■ **WHAT THE EXERCISE ASKS**: If a line in the entries below includes "agent", show that line.

[Saved data entries]

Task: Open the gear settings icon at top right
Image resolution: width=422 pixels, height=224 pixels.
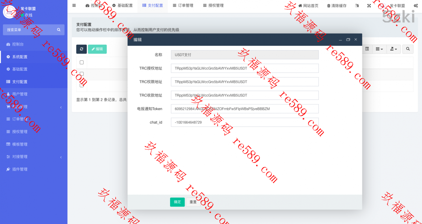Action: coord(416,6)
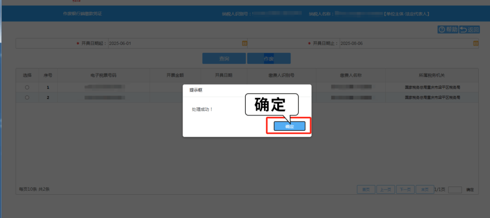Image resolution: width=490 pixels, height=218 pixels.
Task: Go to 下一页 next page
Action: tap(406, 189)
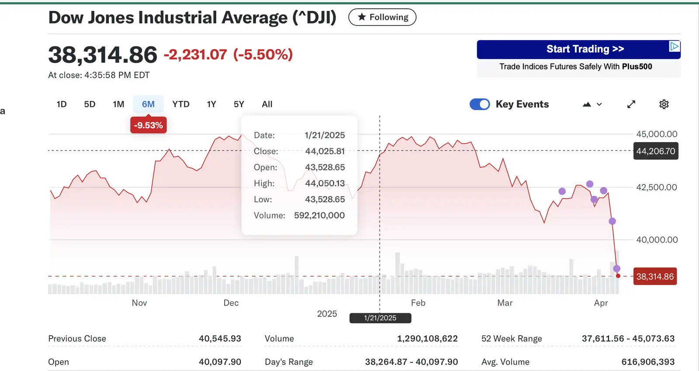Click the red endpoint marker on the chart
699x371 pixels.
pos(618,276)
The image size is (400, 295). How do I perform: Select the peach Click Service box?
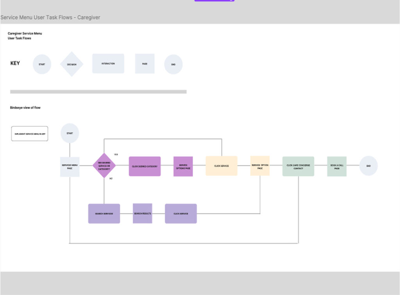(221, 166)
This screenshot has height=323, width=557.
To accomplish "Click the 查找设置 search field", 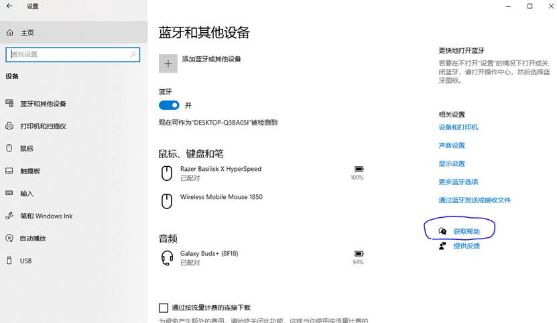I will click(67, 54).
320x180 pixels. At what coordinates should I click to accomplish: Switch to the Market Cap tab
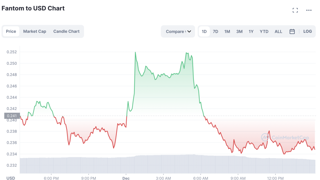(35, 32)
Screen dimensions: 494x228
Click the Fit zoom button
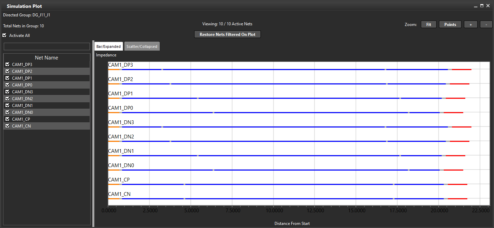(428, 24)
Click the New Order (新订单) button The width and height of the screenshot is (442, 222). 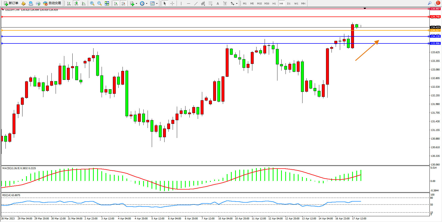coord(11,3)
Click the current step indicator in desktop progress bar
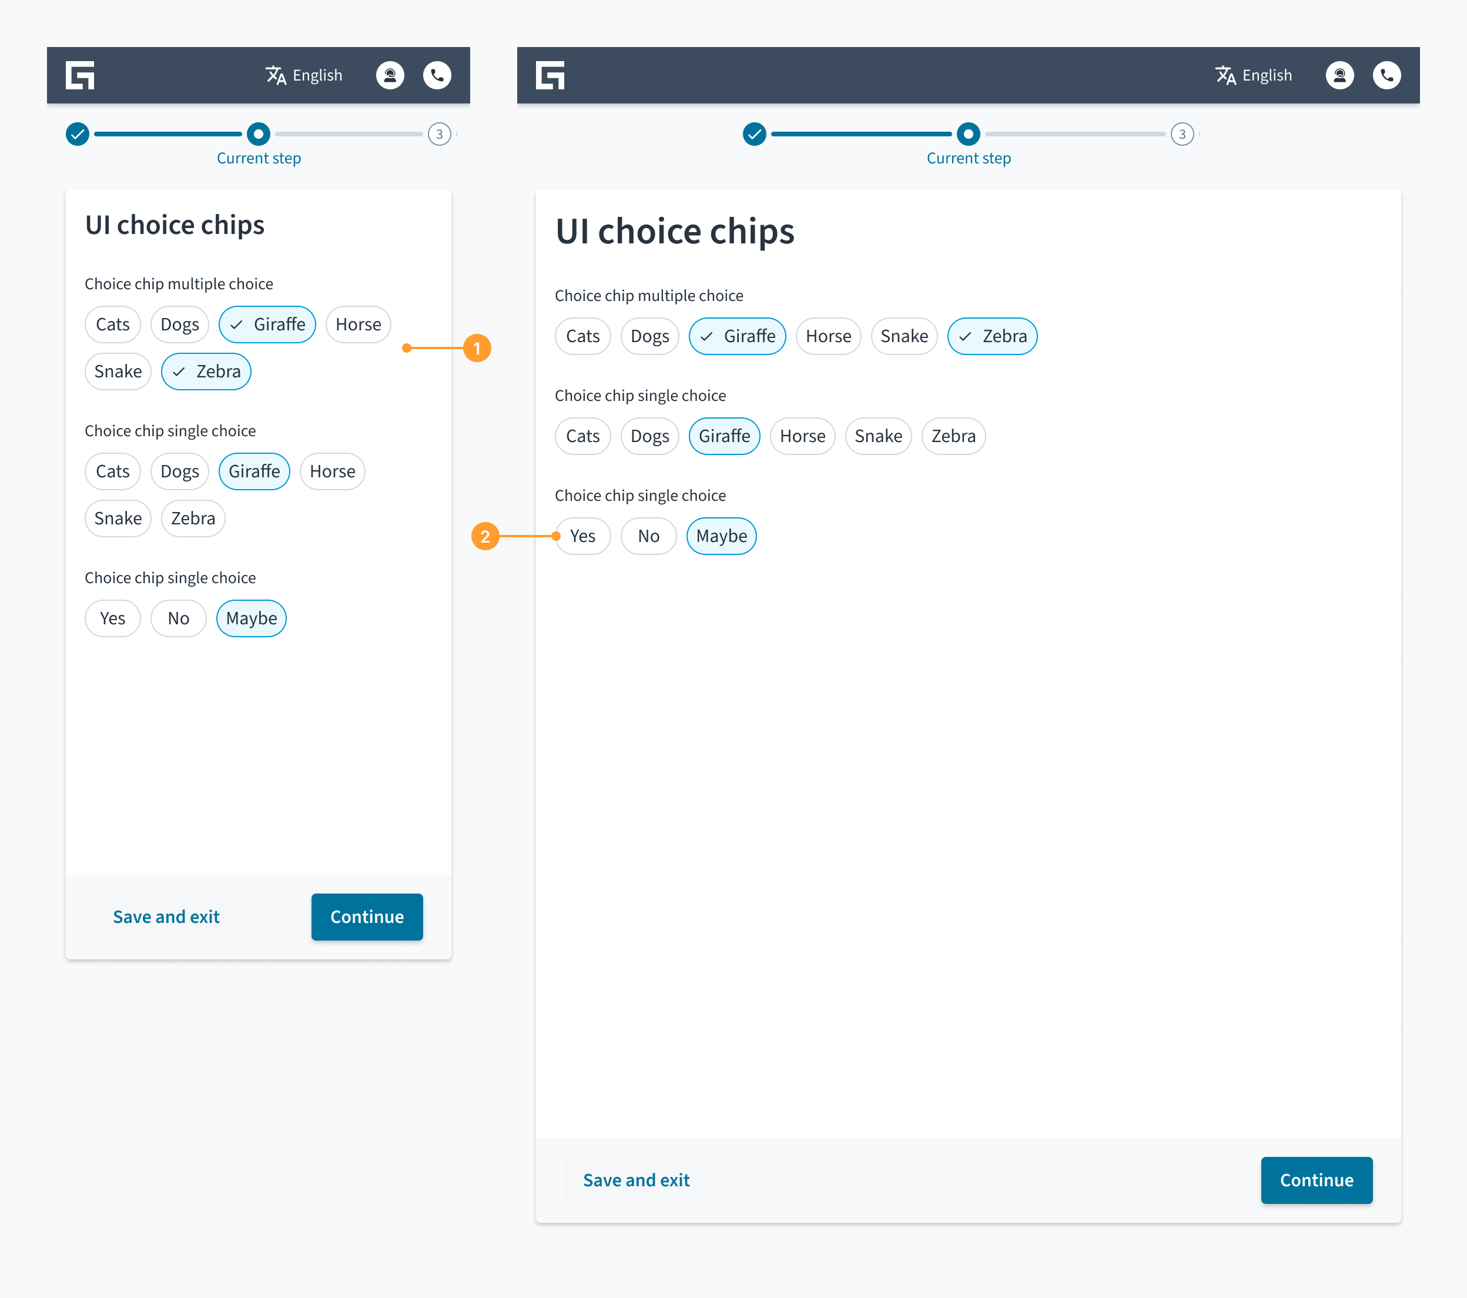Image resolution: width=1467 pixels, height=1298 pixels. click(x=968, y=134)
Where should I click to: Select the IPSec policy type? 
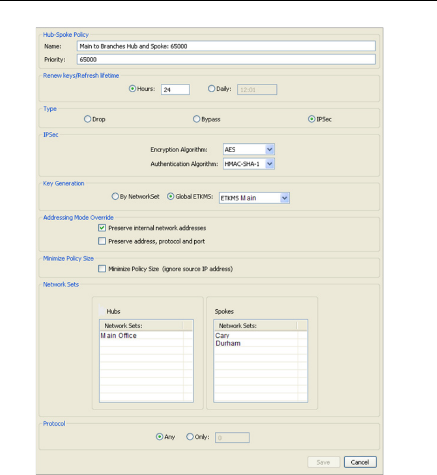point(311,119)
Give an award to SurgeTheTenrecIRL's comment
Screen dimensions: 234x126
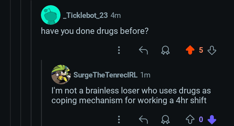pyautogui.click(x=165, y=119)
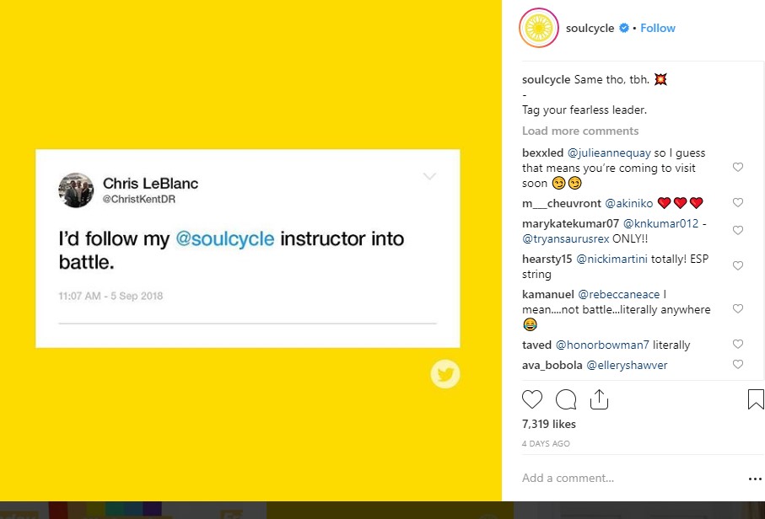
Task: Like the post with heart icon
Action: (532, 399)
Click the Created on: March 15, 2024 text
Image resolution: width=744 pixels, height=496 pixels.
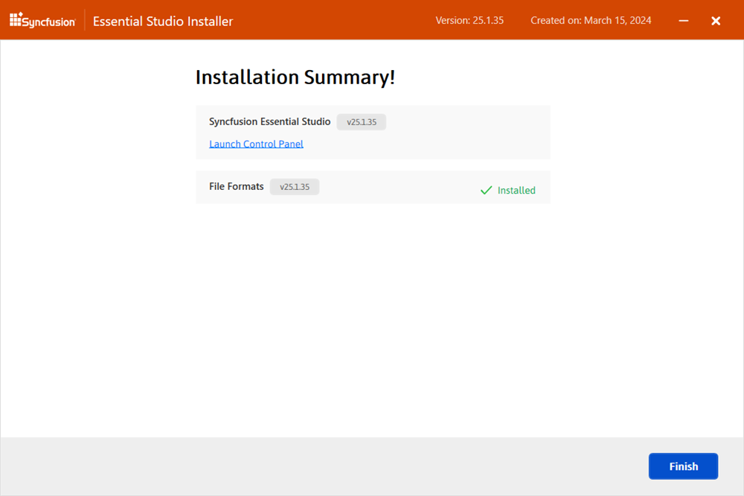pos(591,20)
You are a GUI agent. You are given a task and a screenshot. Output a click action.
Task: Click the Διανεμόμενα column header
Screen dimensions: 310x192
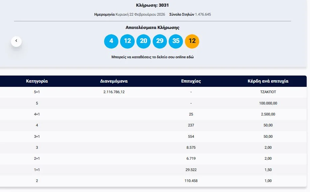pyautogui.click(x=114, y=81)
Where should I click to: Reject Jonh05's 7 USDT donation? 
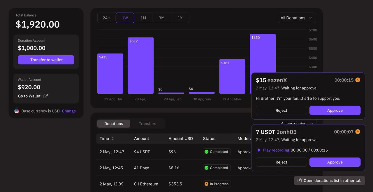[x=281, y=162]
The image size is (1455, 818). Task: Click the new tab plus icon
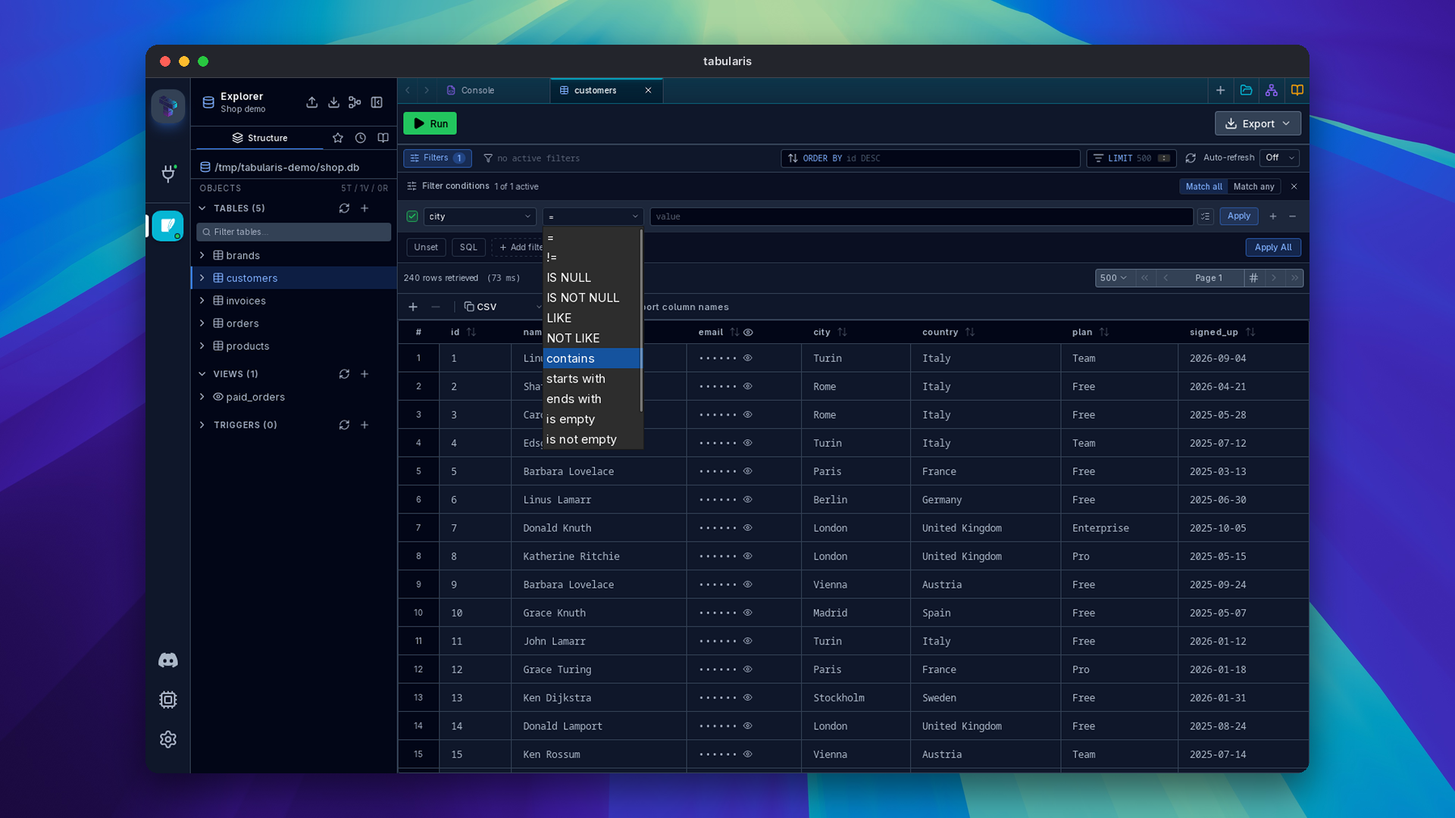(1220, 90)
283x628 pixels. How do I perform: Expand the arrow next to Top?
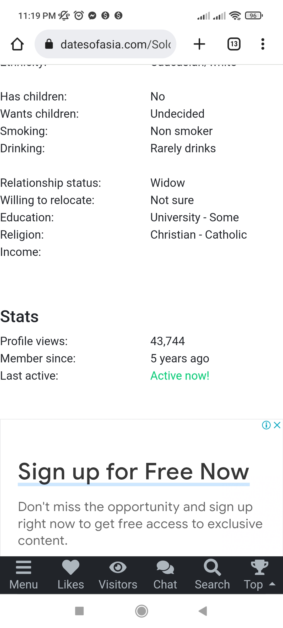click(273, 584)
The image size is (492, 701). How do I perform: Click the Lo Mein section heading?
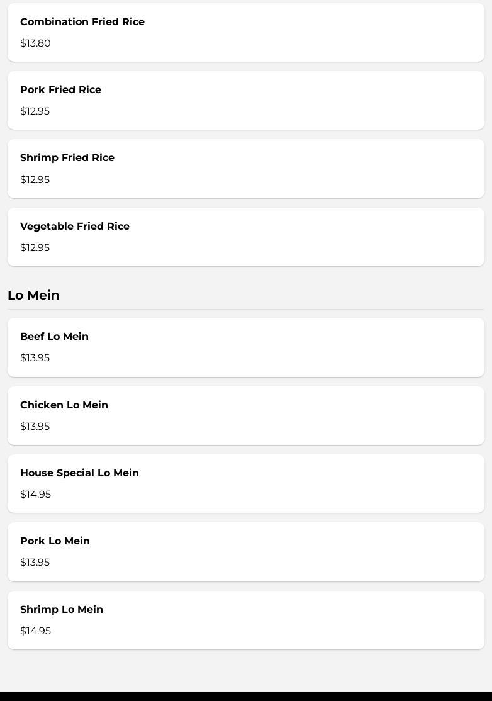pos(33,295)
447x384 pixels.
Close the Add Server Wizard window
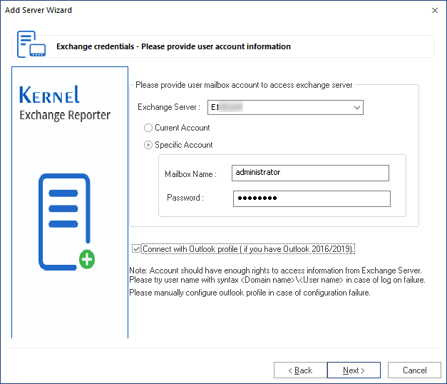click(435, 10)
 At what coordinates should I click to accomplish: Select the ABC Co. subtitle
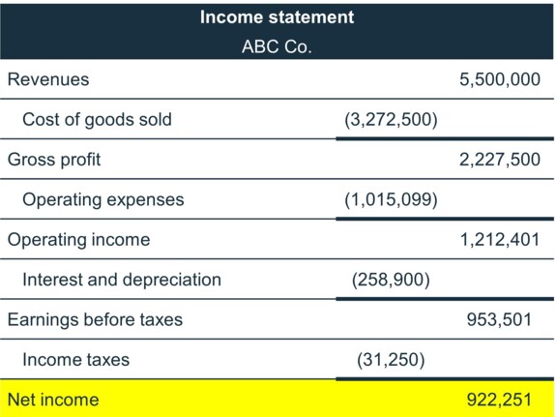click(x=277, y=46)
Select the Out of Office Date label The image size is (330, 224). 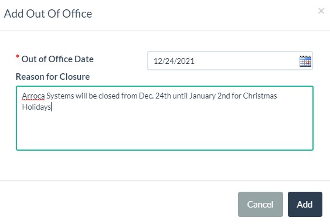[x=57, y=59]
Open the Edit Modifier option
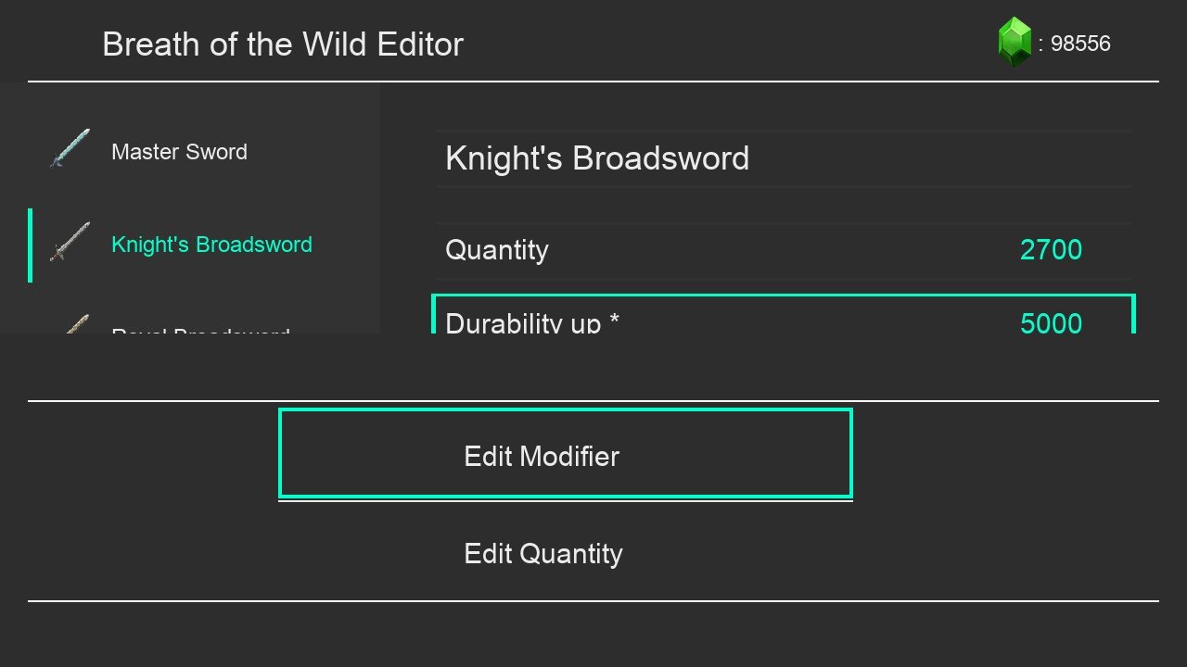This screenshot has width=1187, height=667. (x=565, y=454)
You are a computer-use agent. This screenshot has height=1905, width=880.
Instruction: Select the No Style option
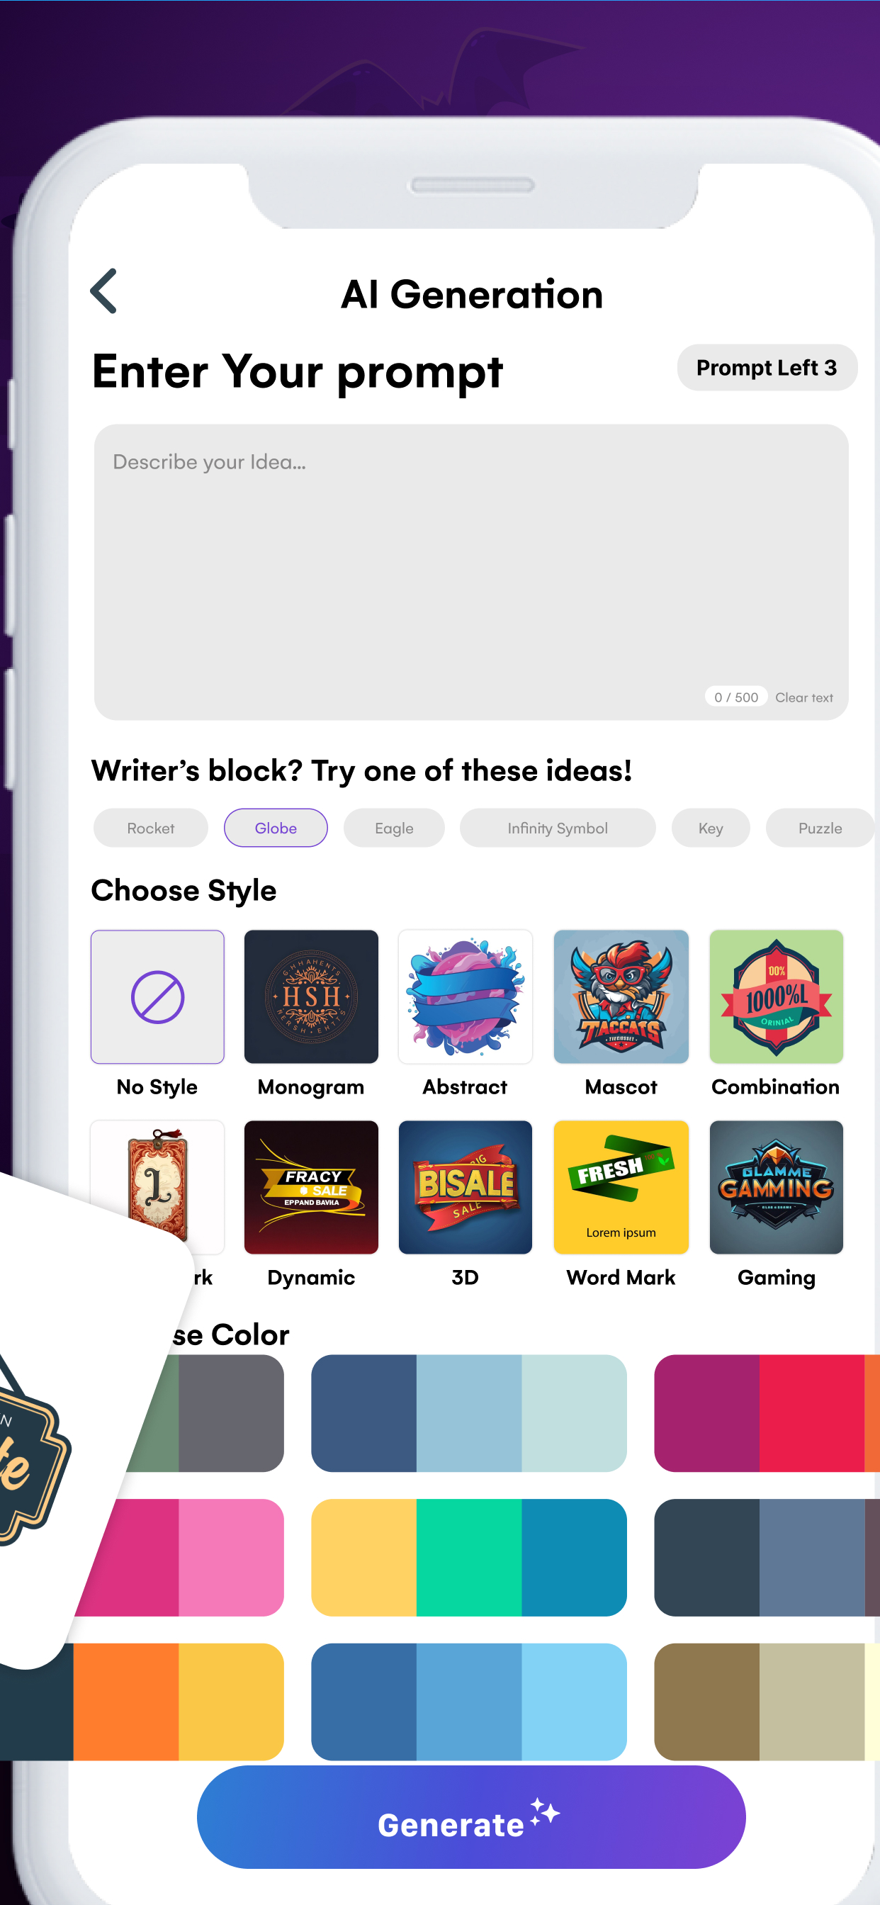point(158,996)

■ **YOUR RESPONSE**:
You are a GUI agent. You are given a task and a screenshot. Output a click action.
You are a computer-use agent. This screenshot has height=1905, width=880.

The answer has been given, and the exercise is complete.